2010/12/1 Romain Beauxis <toots@rastageeks.org>
Hi,

Le mardi 30 novembre 2010 17:08:12, Philippe Veber a écrit :
> The seg fault occurs during the call to this function with the button event
> retrieved by ocamlsdl. What's really weird is that if I comment the third
> case of the pattern matching, the seg fault does not occur. This is strange
> since with the "assert false" expression, I make sure this case is useless
> (i don't press the left button). Also, in the various tests I made, I
> obtained different errors, like segmentation fault in caml_absf_mask or
> invalid instruction error.

The function that triggers the segfault may be confusing, in particular in
case of a memory corruption, which I suspect here.
The pattern matching can cause a crash because it is using a value that is
already corrupted and because the third case is one that, for some random
conditions, touches the part in memory that is corrupted.
How is this possible if it is never reached (no left click) ?
 

In this case, I would try to unroll the code and see where the value that is
used in this function was instanciated.
What do you mean by "unrolling the code" ?

 

Main source of corruption when using C bindings most often come from either
the Gc or code executed while the global lock has been released.

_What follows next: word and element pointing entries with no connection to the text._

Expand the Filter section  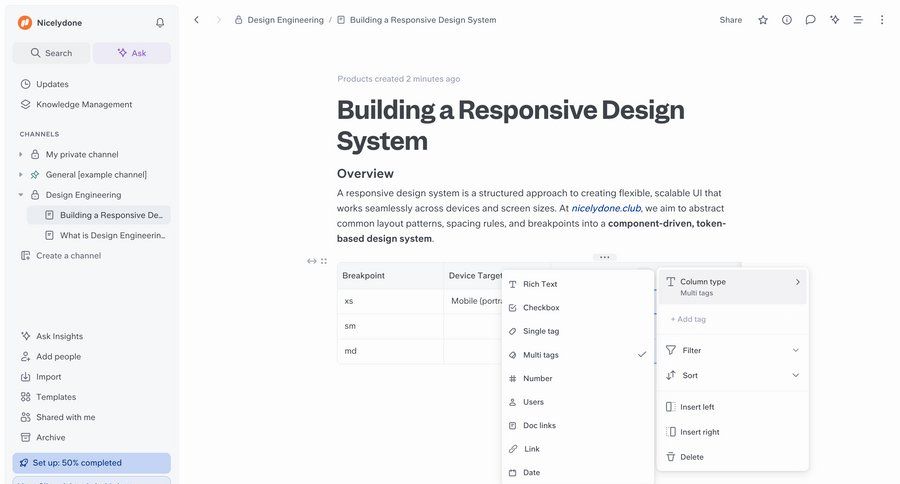coord(732,350)
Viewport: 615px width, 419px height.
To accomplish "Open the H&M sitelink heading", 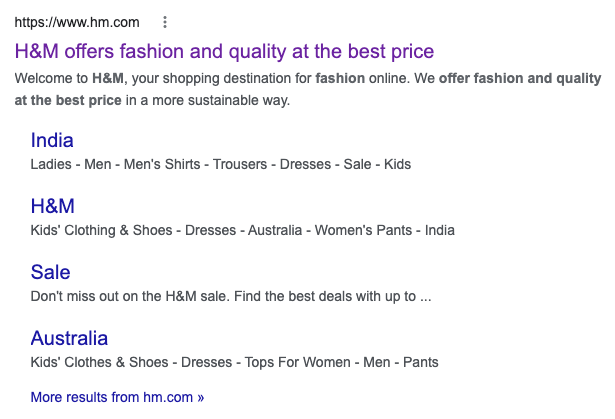I will [x=53, y=206].
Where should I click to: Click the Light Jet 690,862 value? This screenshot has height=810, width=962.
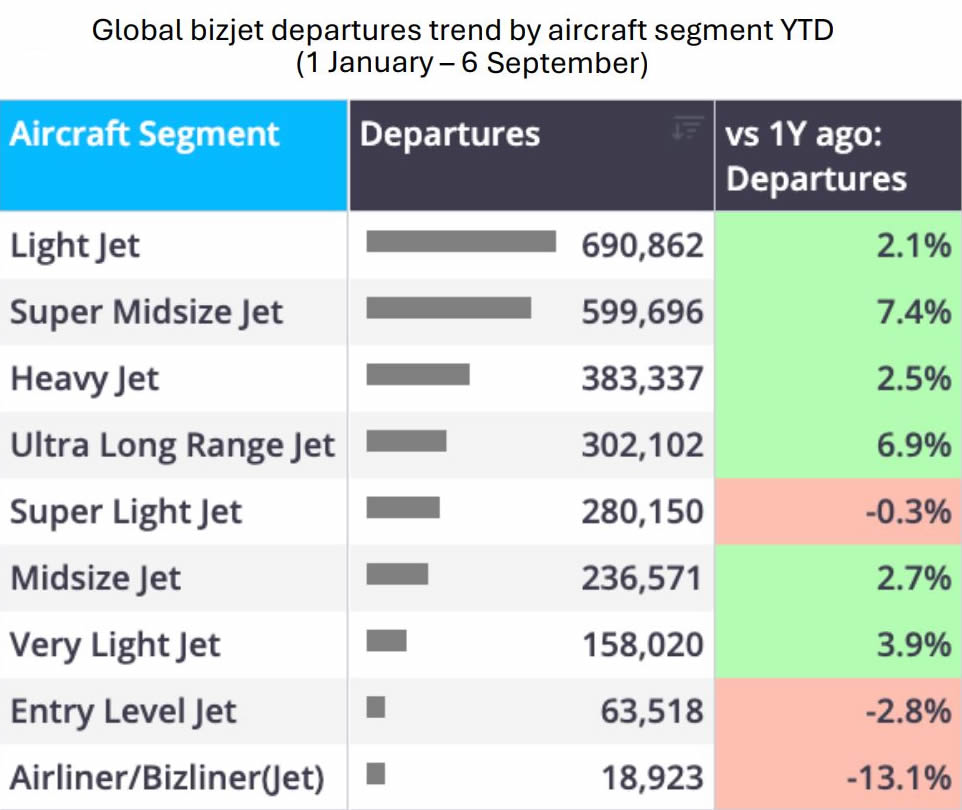point(642,245)
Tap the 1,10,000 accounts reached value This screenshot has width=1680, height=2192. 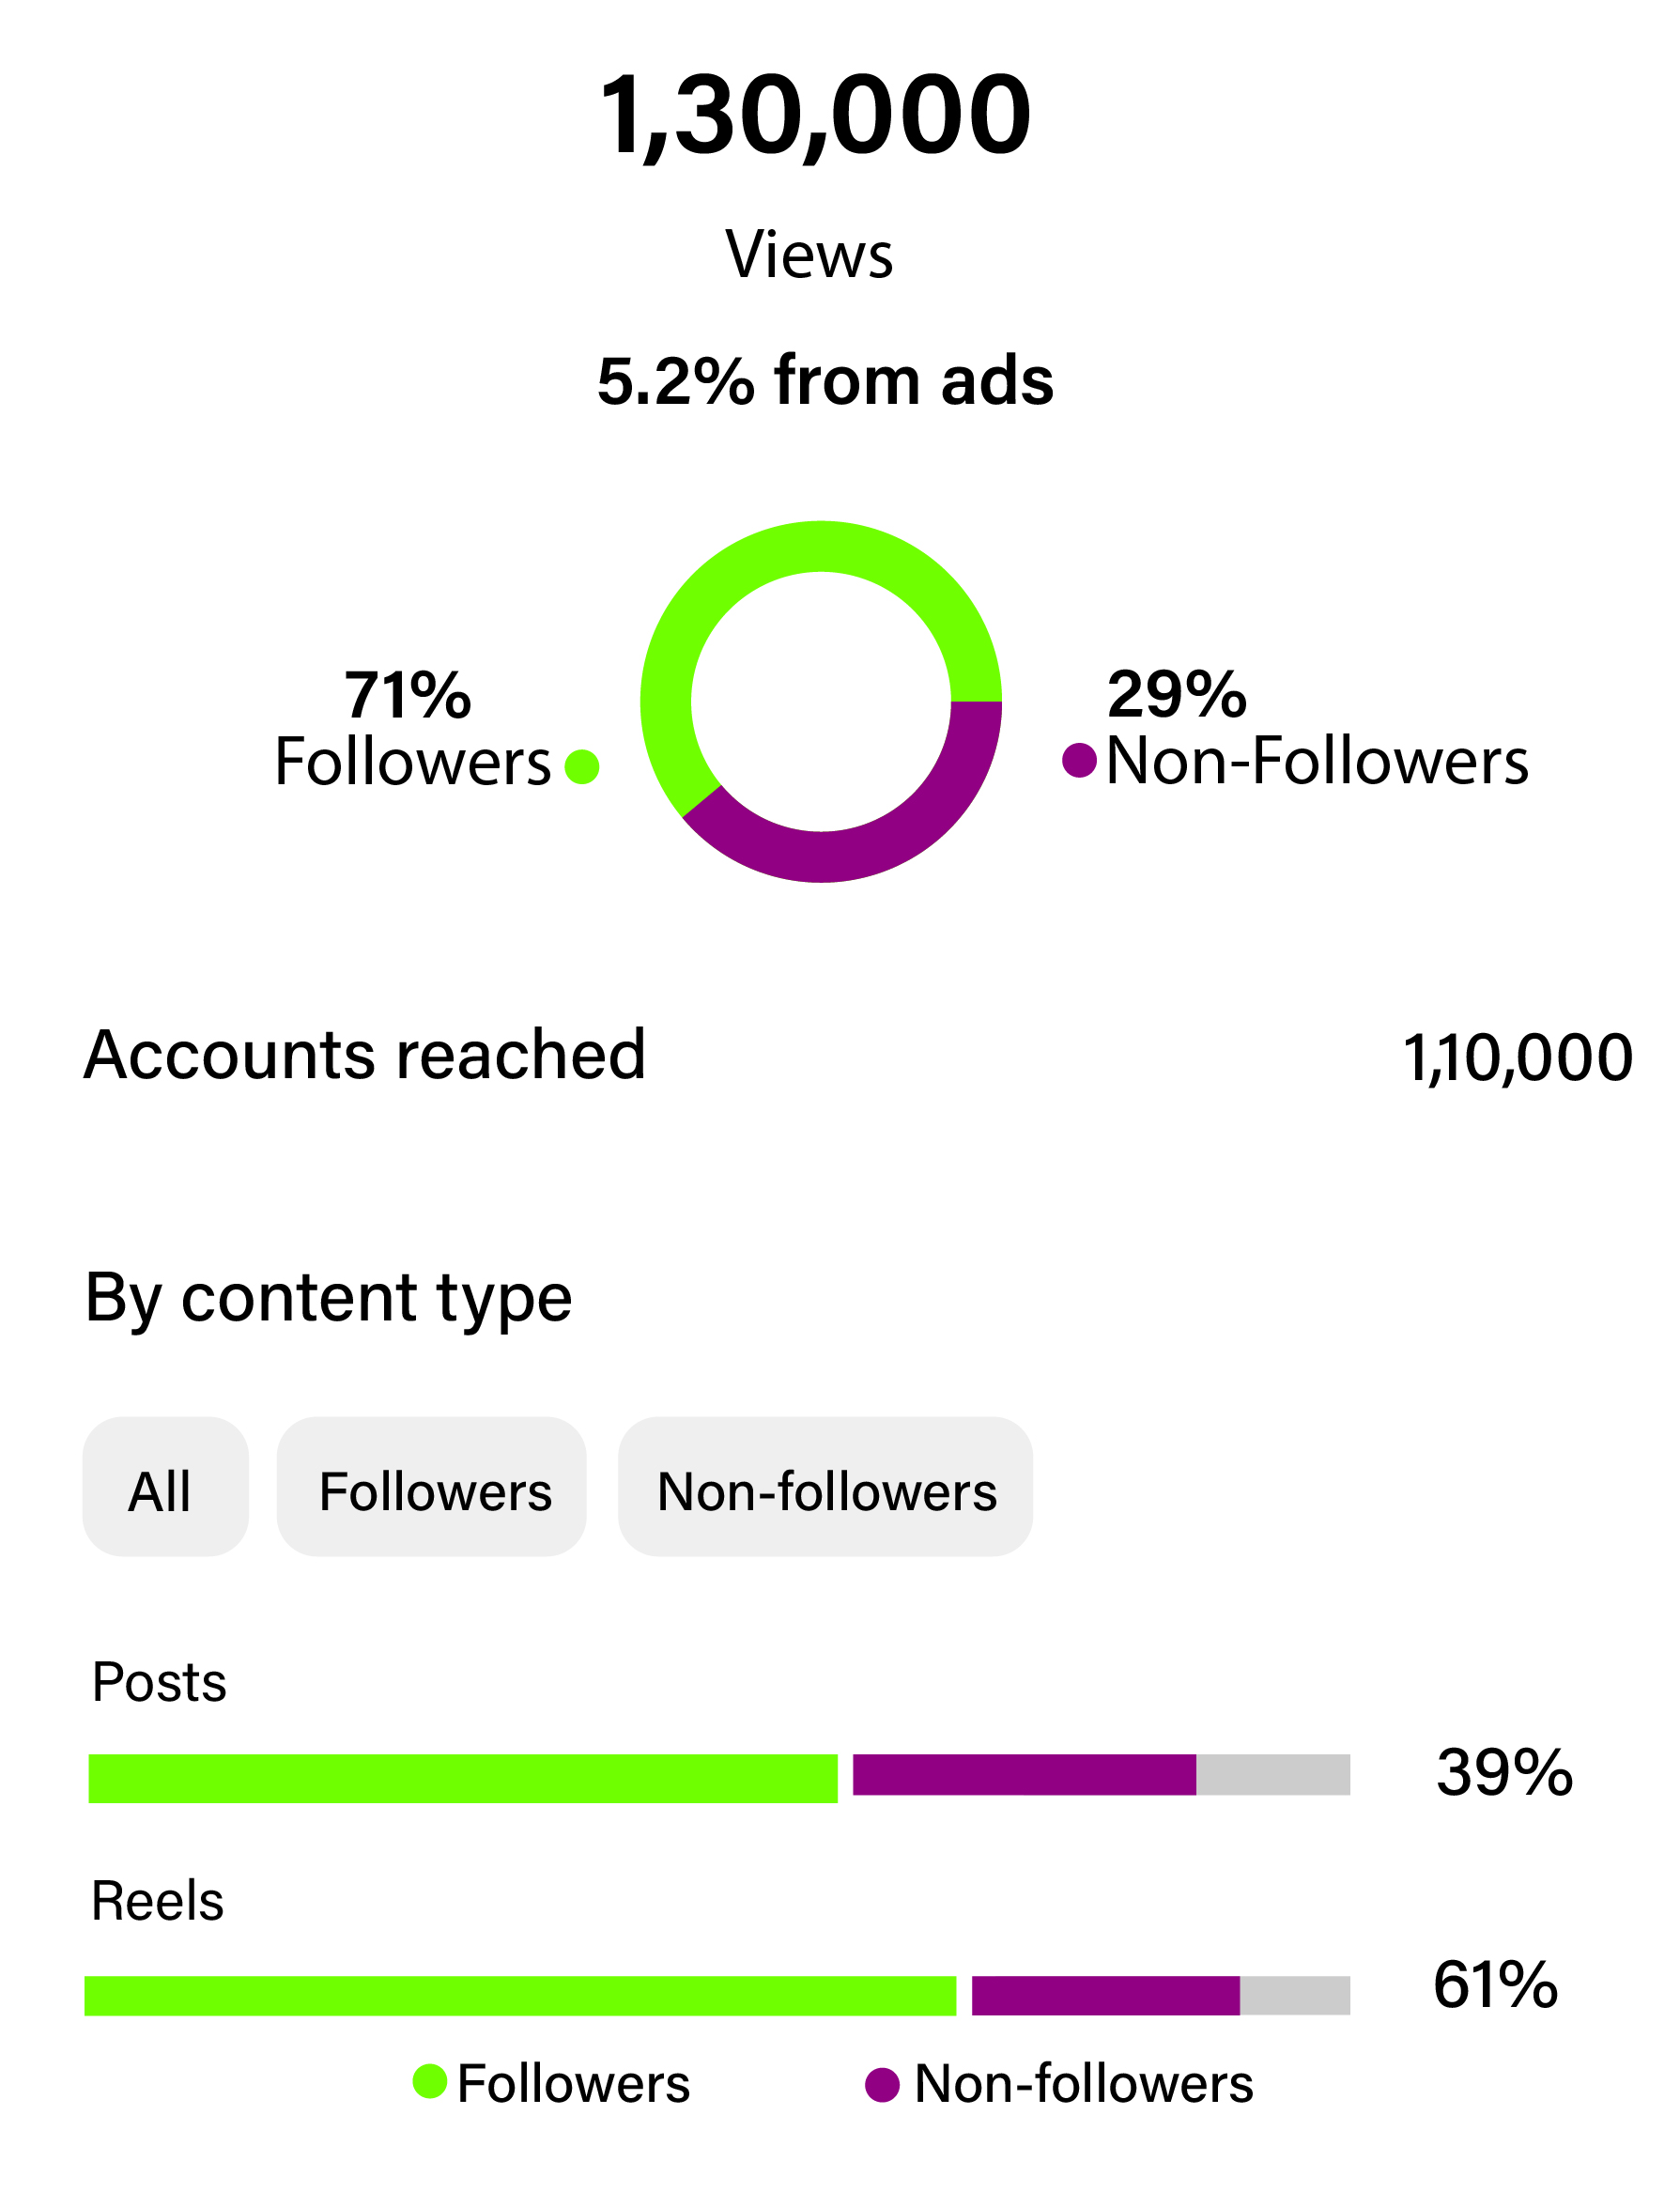click(1517, 1058)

In the case of a segfault hapenning during a Gc call, this can be really
unrelated, for instance the instanciation of a new value triggers a Gc
collection to compact memory, which in turns triggers the recollection of a
corrupted value, which causes a segfault.

In the case of a segfault hapenning during a C call while the global lock has
been released, you may get more useful informations through gdb, in particular
the trace of the C code used at the time of the segfault. You need have the
debugging symbols for the dynamic C libraries used as well.

We experienced a couple of segfault with ocaml SDL too but in unrelated parts
(video). I do not mean to criticize upstream's work on ocaml SDL because I
know for a fact that these types of bindings are really hard to code. However,
I would suspect an issue there.

Finally, the best approach could be to actually look closely to the binding's
code and try to spot anything fishy there related to your issue. This generaly
worked better for me than trying to get information from gdb and the like..

Many thanks for the clarification. Maybe I could (partially) "unplug" the GC by setting space_overhead to 100 ? That could give an indication on the moment the problem occurs ?
ph.